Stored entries
_____
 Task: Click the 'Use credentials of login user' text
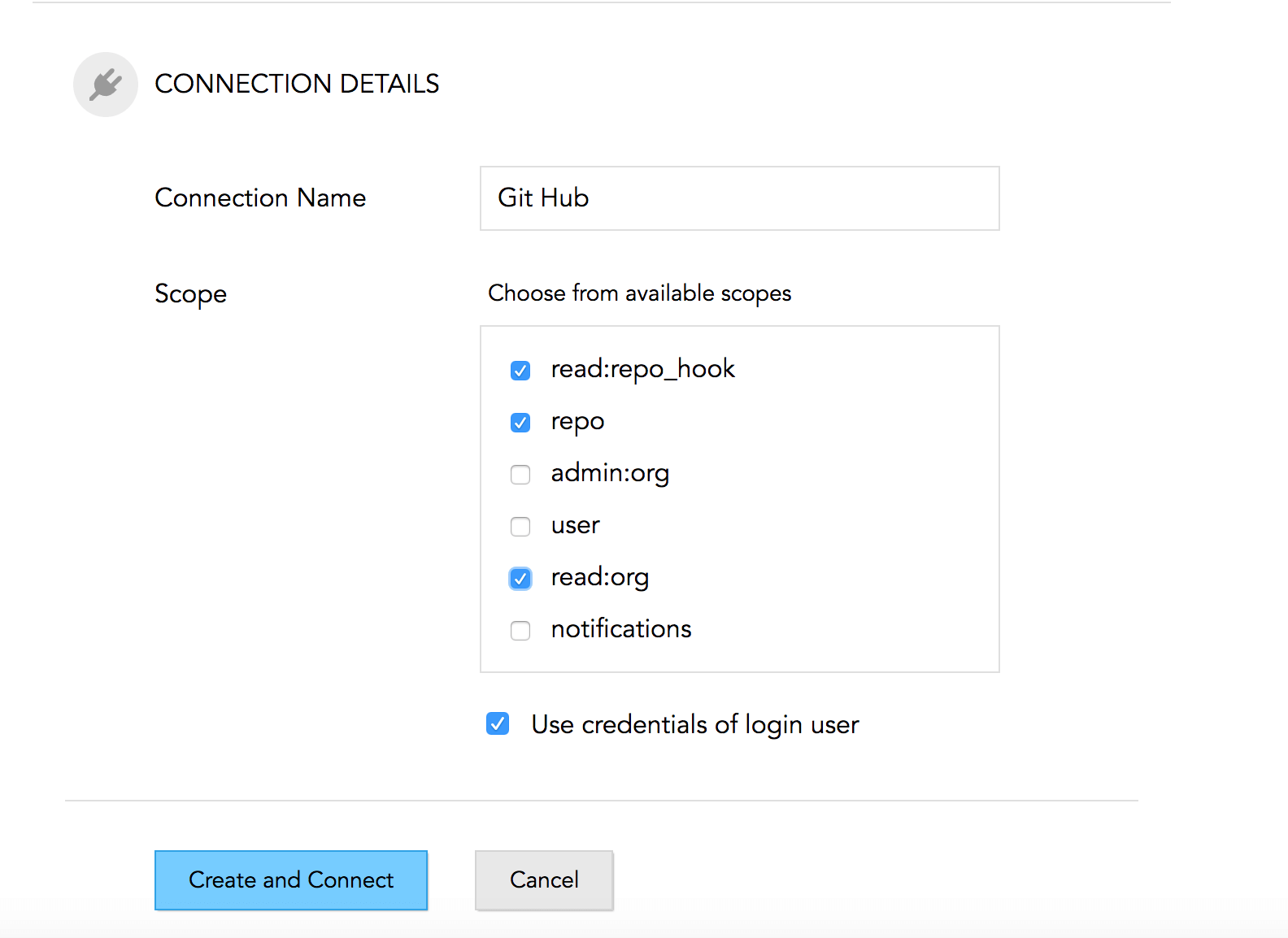(x=695, y=724)
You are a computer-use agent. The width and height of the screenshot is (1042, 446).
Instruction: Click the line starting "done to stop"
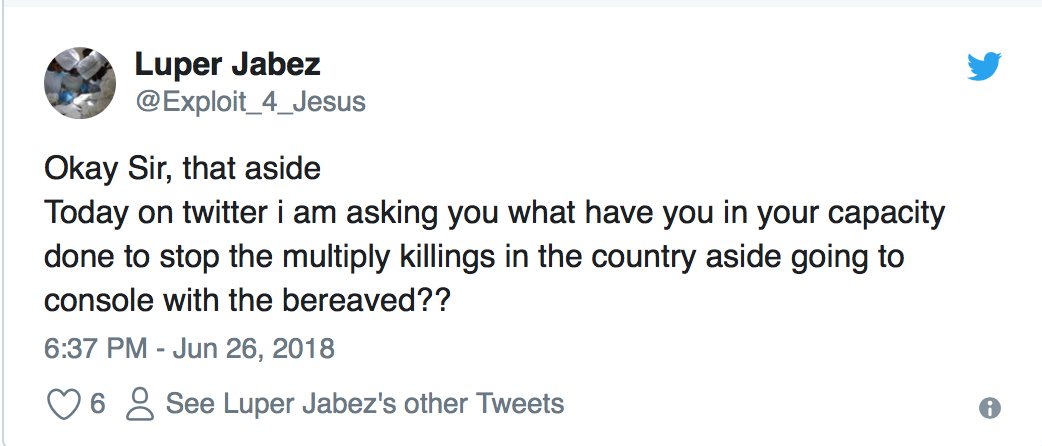tap(473, 257)
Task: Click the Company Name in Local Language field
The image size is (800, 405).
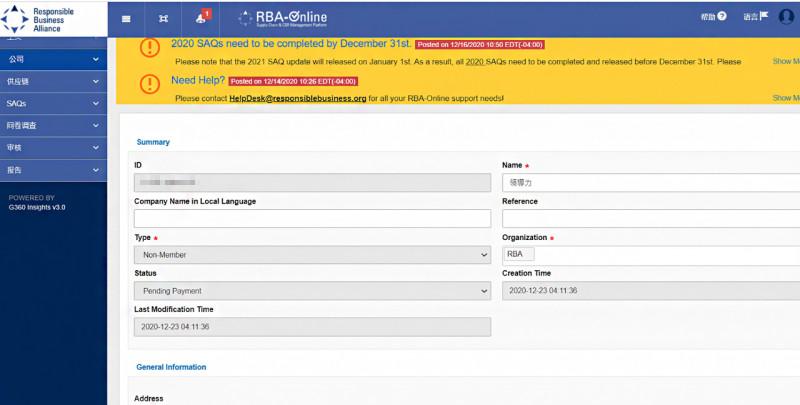Action: coord(312,218)
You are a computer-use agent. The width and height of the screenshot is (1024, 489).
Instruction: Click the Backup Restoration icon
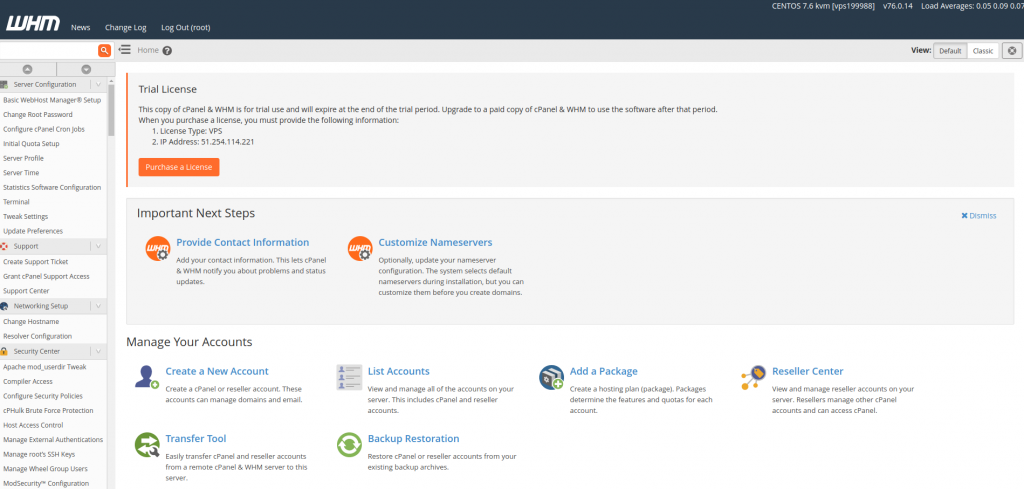(x=350, y=445)
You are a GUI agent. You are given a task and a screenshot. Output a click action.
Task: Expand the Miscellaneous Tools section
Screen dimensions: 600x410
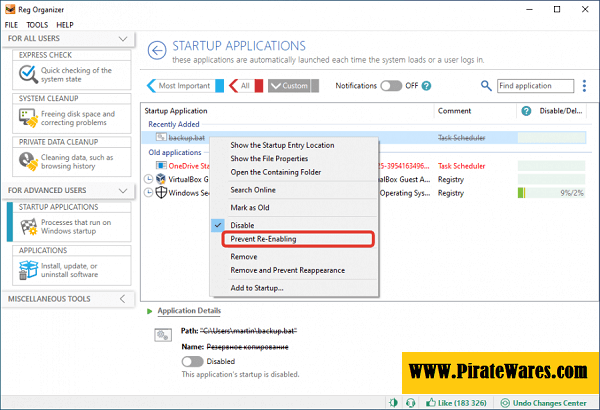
_____
__WHAT IS REQUIRED__.
Could you report how many lines in the data above include the word "width"? Give the number and nothing more.

__SOLUTION FOR THIS PROBLEM__.
2